Ethereum co‑founder Vitalik Buterin has renewed his push for decentralized autonomous organizations, arguing that the current model of token‑holder treasuries is failing to deliver on the original vision. He reminded the community that Ethereum itself was inspired by autonomous systems capable of managing resources more effectively than governments or corporations. Today’s DAOs, he said, have devolved into simple voting mechanisms that are inefficient, vulnerable to capture, and incapable of solving the political flaws they were meant to escape.
Buterin outlined five areas where DAOs remain essential: building stronger oracles, enabling on‑chain dispute resolution, maintaining trusted lists of applications and interfaces, coordinating short‑term projects, and sustaining long‑term initiatives when founding teams disappear. Each of these, he argued, requires governance designs that go beyond coin‑flip votes.
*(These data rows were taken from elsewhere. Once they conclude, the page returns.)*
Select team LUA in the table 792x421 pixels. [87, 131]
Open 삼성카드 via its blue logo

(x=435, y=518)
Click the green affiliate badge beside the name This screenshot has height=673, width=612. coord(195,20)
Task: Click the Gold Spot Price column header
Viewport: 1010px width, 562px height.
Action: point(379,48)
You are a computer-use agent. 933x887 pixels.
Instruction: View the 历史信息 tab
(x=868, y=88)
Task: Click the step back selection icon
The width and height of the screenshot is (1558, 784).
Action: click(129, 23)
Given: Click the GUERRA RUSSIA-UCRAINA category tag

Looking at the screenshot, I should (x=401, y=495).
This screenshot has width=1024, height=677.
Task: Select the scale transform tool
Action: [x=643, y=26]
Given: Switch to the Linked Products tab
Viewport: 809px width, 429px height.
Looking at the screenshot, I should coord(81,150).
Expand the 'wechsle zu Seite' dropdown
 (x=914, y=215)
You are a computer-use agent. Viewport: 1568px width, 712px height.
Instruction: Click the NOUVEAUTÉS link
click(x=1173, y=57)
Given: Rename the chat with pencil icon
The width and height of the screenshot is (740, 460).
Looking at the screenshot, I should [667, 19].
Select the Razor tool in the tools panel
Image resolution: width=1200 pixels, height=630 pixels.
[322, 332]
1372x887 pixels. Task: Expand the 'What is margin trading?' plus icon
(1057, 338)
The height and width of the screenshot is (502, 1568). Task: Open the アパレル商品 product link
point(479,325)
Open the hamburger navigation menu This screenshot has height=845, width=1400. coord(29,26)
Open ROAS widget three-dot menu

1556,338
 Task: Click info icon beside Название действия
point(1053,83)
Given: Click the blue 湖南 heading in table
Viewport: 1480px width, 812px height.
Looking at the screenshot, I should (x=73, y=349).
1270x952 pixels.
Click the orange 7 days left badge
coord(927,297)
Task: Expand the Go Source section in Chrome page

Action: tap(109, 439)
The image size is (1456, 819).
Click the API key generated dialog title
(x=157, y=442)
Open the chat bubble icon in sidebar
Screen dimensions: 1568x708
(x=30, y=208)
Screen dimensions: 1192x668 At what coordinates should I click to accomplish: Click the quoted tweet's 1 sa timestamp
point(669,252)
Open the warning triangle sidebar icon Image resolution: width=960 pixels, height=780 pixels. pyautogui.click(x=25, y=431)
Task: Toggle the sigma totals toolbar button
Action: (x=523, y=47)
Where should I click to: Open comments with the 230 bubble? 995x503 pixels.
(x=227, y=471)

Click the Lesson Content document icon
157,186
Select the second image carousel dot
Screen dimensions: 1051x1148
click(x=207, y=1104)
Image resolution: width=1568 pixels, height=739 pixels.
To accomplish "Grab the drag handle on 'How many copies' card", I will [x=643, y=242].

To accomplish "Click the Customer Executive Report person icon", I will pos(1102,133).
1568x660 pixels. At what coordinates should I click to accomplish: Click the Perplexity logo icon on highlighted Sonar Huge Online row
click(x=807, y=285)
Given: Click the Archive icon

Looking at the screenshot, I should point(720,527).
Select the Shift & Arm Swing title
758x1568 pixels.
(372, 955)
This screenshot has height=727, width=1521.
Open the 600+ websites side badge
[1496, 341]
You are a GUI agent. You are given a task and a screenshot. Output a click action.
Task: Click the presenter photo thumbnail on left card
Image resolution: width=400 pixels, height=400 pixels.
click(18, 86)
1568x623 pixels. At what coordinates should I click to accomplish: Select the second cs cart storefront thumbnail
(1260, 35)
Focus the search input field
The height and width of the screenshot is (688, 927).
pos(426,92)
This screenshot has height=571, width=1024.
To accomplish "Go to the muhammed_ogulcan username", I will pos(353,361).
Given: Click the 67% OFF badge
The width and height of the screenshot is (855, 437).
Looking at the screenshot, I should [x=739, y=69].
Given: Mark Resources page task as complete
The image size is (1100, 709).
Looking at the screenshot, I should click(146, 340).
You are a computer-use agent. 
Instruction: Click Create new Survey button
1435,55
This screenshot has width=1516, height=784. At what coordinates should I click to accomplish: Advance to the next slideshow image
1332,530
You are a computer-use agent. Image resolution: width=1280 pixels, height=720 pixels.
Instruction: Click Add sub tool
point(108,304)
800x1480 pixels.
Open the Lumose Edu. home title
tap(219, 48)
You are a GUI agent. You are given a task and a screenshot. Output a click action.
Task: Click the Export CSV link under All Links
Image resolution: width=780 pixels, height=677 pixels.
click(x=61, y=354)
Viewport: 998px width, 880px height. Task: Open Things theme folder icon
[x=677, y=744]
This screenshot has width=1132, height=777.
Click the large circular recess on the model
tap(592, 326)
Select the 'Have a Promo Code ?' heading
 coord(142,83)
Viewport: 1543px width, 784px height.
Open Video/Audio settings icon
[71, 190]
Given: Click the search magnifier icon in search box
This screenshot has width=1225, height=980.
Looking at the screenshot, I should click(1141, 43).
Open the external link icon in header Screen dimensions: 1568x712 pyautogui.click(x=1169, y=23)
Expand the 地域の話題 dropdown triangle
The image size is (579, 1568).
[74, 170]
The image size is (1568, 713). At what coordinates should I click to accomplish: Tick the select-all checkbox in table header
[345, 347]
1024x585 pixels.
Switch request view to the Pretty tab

Privacy, Fatigue, and the Next DAO Stack
Two obstacles stand out in Buterin’s analysis: privacy and decision fatigue. Without privacy, governance becomes a popularity contest. And when participants face constant voting, enthusiasm fades. To fix this, he pointed to zero‑knowledge proofs for privacy, AI tools to reduce decision fatigue, and consensus‑finding platforms like Pol.is as part of a new DAO stack.
Buterin introduced the idea of “convex vs concave” problems. Concave issues benefit from compromise and median input, while convex problems demand decisive leadership balanced by decentralized checks. He urged builders to design DAOs with these distinctions in mind.
He cautioned against handing control to large AI models, stressing that AI should scale human judgment rather than replace it. Governance and communication layers, he said, must be treated as half the job, not an afterthought.
Buterin’s message is blunt: Ethereum’s base layer may be decentralized, but unless DAOs evolve, the applications built on top will repeat the same political failures they were designed to avoid.